Credits: Chris Wright.

Frantically we began calling everyone we knew, asking them if there was anything they could do to help. Many answered, but weren’t sure what they could do. The fires were burning up and down the whole south coast. The situation was so bad that the Rural Fire Service had close the Highways for hundreds of kilometres. 

Our friends and family in town couldn’t make it out, and the fire trucks never did. Then the phone lines went down, and we didn’t hear anything for hours. 

The Prime Minister uploaded a Facebook video. He told us to be “patient and calm”. I wanted to scream.  

Credits: Chris Wright.

Two hours later, a text message came through simply saying “I’m ok”, but with no more information we didn’t know what to make of it, or when it was sent.

Finally, 90 mins later, we made first contact again with my Aunt. She was OK.  

After hours of waiting on a response for help, we learned that it was a neighbour that braved impenetrable smoke walls and unpredictable fireballs, drove through paddocks consumed in fire, and helped my aunt and a close family friend escape from the fire that surrounded them. Without his bravery, I am not sure what would have happened. 

“It was so hot you couldn’t stand up. I don’t even want to think about it…” my aunt explained over the phone as she described what had happened. She then began to list all the losses. 

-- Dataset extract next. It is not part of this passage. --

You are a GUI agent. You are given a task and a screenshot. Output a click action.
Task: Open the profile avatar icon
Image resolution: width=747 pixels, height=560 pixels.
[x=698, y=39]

“The sheds are gone, the truck is gone…the chickens are dead….half the cows are gone…the farm is gone…I don’t know if the house is going to be ok…” as we began to get a small snapshot of the impact of the fires on a farm that my Grandfather, who worked in forestry, used to say “would never burn”. 

Only three days before, we had spent Christmas together on that same farm. Every day for a week we watched new smoke plumes on the nearby Western hills turn red at night. We walked on white sand and watched rows of ash-filled tides line the beaches in blackened leaves. 

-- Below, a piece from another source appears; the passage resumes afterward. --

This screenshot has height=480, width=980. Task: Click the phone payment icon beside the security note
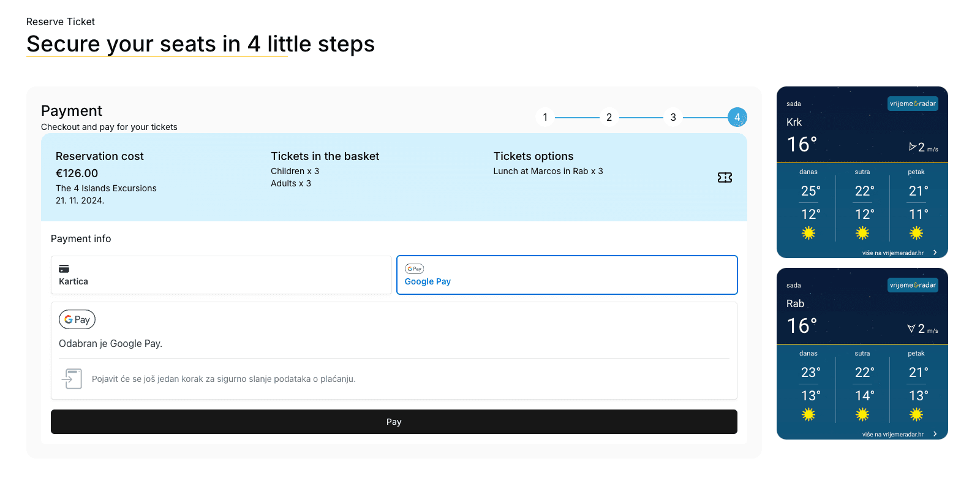click(x=72, y=379)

But no matter how big the smoke plumes rose, we took comfort in stories of how the house had stood there for over a hundred years. It had never seen a bushfire. Many had come close in the past. But even as the calls to evacuate the area came in, we felt like we would be safe. 

Even that morning, as temperatures across New South Wales began to rise above 40º C and winds began to howl at 60 km/h, we didn’t know how bad things could get. Then just after 10am, we received the call; “The farm’s on fire…I can’t get out.”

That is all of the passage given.